Pointing the Way

 

Program POINT.C, POINT.CPP, POINT.PAS

A compass is usually thought of as having 4 primary points at North, East, South, and West. These directions correspond to points on a circle, with North at 0 degrees, East at 90 degrees, South at 180 degrees, and West at 270 degrees. There can be many points between the primary points. For example, the point North-East is halfway between North and East, at 45 degrees and East-North-East is halfway between East and North-East at 67.5 degrees.

This plan has been determined to be too restrictive for space travel, so you have been asked to create a more general compass, with anywhere from 3 to 26 primary points.

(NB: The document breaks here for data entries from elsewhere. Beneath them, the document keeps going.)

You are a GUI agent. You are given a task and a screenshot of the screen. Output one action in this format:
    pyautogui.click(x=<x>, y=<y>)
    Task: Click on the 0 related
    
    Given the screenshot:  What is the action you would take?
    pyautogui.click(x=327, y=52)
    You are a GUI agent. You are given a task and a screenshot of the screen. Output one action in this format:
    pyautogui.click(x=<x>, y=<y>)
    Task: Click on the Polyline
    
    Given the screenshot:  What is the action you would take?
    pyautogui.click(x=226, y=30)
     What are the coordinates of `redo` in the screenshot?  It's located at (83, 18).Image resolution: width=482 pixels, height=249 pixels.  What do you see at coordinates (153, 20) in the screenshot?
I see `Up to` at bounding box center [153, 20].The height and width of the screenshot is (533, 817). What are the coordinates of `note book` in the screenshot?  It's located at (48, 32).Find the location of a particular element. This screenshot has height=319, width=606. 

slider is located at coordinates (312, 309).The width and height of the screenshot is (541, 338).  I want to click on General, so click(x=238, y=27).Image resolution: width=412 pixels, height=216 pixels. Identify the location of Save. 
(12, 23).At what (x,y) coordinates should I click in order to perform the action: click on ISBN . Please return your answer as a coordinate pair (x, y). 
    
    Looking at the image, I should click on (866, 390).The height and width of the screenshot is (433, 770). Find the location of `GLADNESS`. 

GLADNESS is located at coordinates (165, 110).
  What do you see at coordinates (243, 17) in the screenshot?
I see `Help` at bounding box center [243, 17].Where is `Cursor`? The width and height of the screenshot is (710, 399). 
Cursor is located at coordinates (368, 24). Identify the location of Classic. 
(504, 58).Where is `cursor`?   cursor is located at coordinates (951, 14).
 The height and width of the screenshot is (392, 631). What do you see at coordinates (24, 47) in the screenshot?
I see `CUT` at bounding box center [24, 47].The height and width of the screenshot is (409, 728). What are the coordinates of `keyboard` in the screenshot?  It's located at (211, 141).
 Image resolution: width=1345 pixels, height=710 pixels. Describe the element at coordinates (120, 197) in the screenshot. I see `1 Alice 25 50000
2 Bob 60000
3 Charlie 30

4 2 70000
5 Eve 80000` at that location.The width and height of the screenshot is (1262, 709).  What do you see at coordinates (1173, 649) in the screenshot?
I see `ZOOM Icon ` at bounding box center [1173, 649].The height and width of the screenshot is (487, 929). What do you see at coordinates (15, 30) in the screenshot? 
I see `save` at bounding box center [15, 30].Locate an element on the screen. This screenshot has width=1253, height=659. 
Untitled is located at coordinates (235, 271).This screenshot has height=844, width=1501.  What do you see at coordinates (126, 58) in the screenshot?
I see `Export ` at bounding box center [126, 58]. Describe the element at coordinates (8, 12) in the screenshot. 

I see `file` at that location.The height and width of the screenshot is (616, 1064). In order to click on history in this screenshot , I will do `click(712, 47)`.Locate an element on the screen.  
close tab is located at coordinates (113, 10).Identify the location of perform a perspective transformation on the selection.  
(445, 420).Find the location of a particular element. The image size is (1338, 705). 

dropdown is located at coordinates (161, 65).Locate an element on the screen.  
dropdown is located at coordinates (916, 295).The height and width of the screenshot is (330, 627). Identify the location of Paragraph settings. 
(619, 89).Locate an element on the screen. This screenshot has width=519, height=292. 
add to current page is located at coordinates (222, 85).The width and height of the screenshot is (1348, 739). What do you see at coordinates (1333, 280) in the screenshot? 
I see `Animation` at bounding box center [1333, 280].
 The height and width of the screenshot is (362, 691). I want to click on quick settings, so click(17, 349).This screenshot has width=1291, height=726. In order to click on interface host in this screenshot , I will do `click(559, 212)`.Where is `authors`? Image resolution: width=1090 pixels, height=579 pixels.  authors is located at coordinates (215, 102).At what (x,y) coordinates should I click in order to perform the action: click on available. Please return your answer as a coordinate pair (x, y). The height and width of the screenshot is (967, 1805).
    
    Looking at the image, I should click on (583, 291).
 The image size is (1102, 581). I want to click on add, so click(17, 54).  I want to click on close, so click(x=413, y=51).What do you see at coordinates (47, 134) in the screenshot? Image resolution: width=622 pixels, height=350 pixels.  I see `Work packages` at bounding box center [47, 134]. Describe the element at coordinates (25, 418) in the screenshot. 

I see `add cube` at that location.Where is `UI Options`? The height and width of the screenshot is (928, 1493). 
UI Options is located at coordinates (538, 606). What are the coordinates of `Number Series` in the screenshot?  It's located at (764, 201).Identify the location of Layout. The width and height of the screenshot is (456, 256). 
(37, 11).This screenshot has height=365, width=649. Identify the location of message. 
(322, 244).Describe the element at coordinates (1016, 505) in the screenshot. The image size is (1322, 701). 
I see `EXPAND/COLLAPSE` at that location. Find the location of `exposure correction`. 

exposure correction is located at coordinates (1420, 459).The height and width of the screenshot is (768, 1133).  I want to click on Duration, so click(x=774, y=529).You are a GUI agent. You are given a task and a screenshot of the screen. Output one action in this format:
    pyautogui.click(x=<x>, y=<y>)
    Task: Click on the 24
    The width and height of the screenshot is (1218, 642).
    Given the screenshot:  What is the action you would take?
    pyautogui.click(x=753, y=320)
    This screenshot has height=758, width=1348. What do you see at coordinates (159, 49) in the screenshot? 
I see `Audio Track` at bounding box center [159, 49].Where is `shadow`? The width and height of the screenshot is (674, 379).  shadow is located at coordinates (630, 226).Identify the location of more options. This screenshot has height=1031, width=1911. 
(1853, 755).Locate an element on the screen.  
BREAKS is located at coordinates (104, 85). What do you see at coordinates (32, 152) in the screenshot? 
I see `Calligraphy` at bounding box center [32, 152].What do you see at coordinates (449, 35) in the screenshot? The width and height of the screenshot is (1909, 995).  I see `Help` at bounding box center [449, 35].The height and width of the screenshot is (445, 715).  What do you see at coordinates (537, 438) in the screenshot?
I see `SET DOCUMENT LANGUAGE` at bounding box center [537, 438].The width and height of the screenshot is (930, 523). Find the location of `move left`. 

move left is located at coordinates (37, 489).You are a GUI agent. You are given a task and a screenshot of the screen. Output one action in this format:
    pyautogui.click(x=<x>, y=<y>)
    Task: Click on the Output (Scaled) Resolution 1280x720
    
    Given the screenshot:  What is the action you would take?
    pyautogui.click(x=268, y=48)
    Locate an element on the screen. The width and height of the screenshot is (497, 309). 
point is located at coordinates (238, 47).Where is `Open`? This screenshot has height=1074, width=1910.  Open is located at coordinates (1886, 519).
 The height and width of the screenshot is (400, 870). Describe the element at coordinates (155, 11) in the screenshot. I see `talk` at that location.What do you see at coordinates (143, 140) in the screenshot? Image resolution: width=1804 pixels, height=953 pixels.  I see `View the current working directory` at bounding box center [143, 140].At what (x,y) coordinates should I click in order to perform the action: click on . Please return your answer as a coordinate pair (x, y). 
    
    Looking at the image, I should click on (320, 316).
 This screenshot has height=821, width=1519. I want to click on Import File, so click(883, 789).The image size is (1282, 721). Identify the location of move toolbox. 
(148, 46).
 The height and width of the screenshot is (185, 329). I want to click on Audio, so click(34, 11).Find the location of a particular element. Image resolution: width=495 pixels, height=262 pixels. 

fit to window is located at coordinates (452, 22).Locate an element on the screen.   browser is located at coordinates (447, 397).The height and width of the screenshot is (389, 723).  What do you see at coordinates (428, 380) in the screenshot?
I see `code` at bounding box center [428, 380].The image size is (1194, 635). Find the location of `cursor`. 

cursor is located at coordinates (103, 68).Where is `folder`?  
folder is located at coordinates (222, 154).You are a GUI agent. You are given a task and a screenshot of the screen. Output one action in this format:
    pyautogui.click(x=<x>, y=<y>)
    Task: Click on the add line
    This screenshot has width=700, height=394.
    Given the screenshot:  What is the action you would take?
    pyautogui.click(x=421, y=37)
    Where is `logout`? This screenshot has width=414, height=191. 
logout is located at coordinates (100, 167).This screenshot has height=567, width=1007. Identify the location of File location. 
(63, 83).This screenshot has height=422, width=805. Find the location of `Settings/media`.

For example, if a compass were to have 5 points, for simplicity sake, name them with the first five letters of the alphabet as below:

The point A is oriented with 0 degrees. This means B is at 72 degrees, C is at 144 degrees, D is at 216 degrees, and E is at 288 degrees. At 36 degrees, halfway between A and B, is the compass point AB. At 18 degrees, halfway between A and AB is the compass point AAB. At 54 degrees, halfway between AB and B is the point BAB.

To name compass points, follow the example in the chart below for a compass with 4 points and the rules below:

-The major compass points are called 1-points. The name of a 1-point is a single alphabetic character, where the first 1-point is 'A' (at 0 degrees) and others are B, C, ... in clockwise order.
· 2-points are halfway between two one points. The name of the 2-point between two contiguous 1?points, P an Q (specified in clockwise order,) is PQ.

Your program must take a number of compass points and a group of compass points for each and return the degree measure of the compass point. For example, for the example above, a 5 pointed compass would place BAB at 54 degrees and CD at 180 degrees.